Мне кажется, что и сама журнальная работа должна была приблизить Писарева к точке зрения “общеполезного”, хотя на первых порах он и открещивался от нее, если не в статьях, то, по крайней мере, в разговорах и письмах. Еще в 61-м и 62-м годах Писарев откровенно пояснял, что гражданские подвиги и идея добра, “пользы” его решительно не вдохновляют. Почему? По той простой причине, что гражданские подвиги и служение идее добра, раз нет к тому специального природного влечения, являются своего рода рабством, по меньшей мере, крепостным состоянием.

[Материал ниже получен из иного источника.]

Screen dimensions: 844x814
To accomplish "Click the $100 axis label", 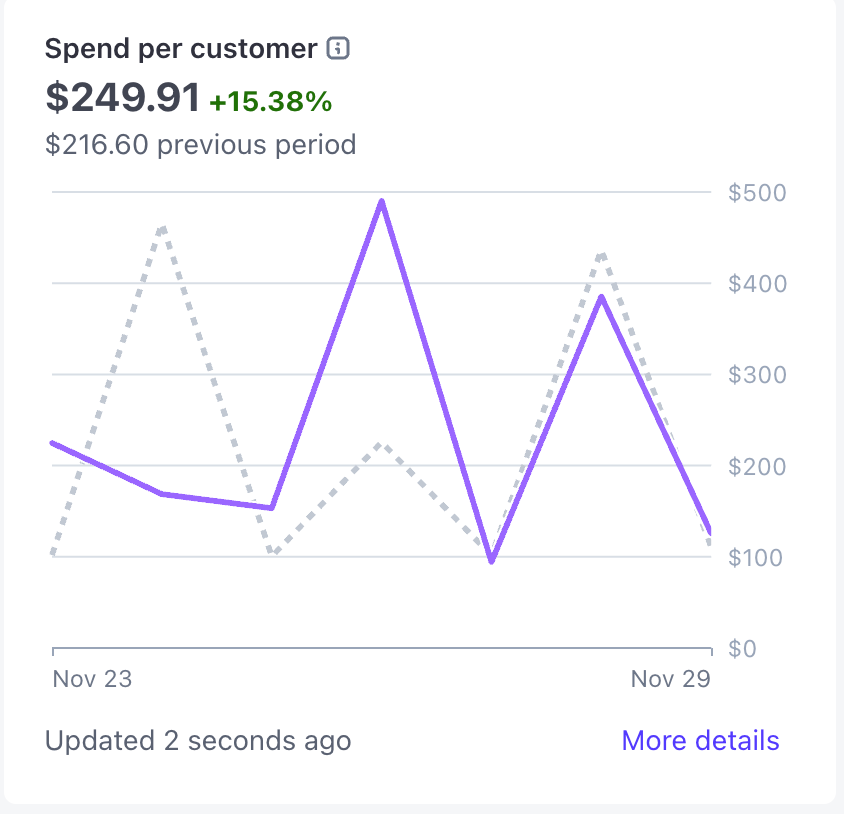I will point(757,557).
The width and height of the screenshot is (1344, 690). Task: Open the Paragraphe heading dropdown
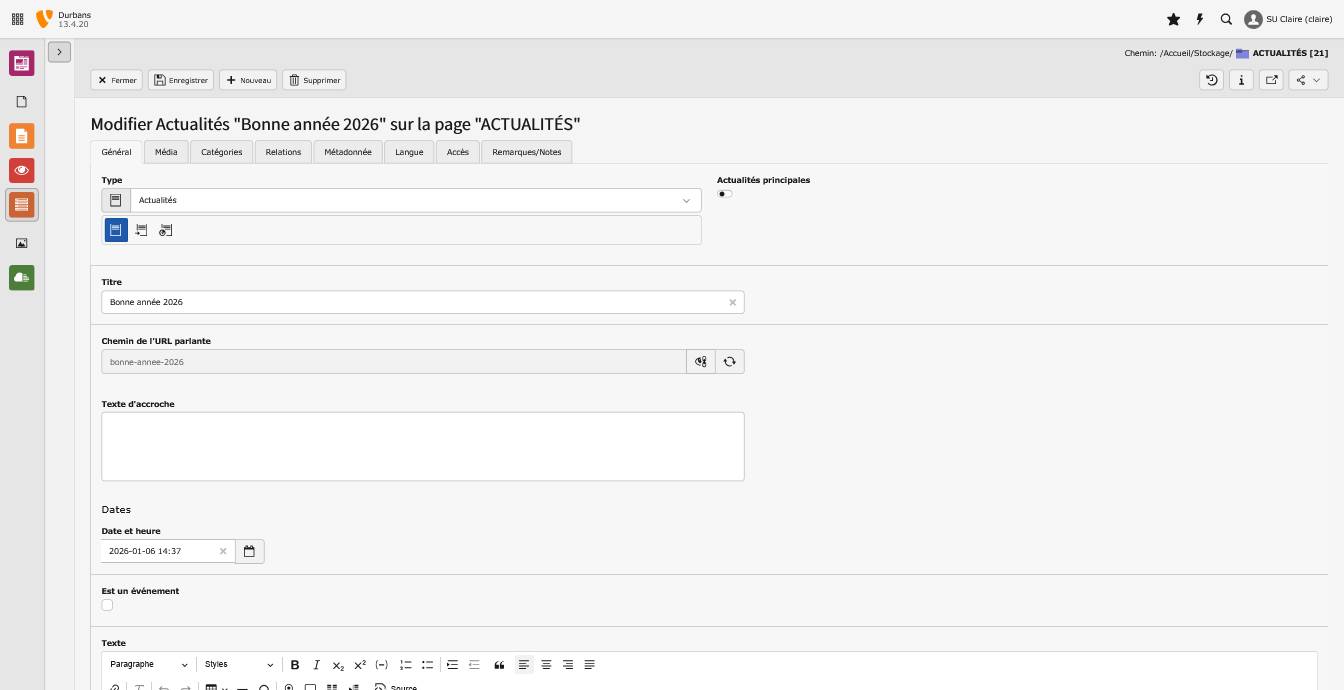click(x=148, y=665)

Но Писарев принялся за постоянное сотрудничество и видел, что статьи его пользуются успехом. Как же смотреть на литературную деятельность и на назначение литературы? Вот этот вопрос должен был встать перед его ясным и проницательным умом во всей своей наготе и откровенности. Другое дело, будь у него чисто художественный талант, он бы мог еще спрятаться за ширмы “творчества”, “божественного глагола” и т. д. Но публицисту это сделать нелегко. Натура же прямо толкала Писарева на публицистическую деятельность. Один, два опыта в области беллетристики прекрасно доказали ему, что тут даже г-жа Попова – увы! – уже забытая писательница душераздирательных, преисполненных гражданскою скорбью и “эмансипацией женщин” повестей, – куда выше его, так как она все же умела связать начало с концом, запутать и распутать интригу, и хотя и “суздальскими” штрихами, но все же рисовала характеры. А Писарев этого не умел. Начатая им незадолго до поступления в больницу Штейна повесть благополучно оборвалась на третьей главе, так как Писарев никак не мог выбраться из отвлеченных рассуждений и “заставить своих персонажей ходить, сидеть, целоваться”. Ум его был слишком аналитическим, воображение – слишком слабым. Публицистическая критика – вот его настоящее призвание; но, спрашивается, что же это за публицист, который бы так или иначе, в той или другой форме не держался идеи общественной пользы? Это что-то совершенно особенное, несообразное, вроде художника, отрицающего цвета и краски, или музыканта, не признающего тона. “Литература полезна” – это Писарев твердо знал и в это твердо верил, но, разумеется, его дело решать, как и в каком смысле она может быть полезной.[27]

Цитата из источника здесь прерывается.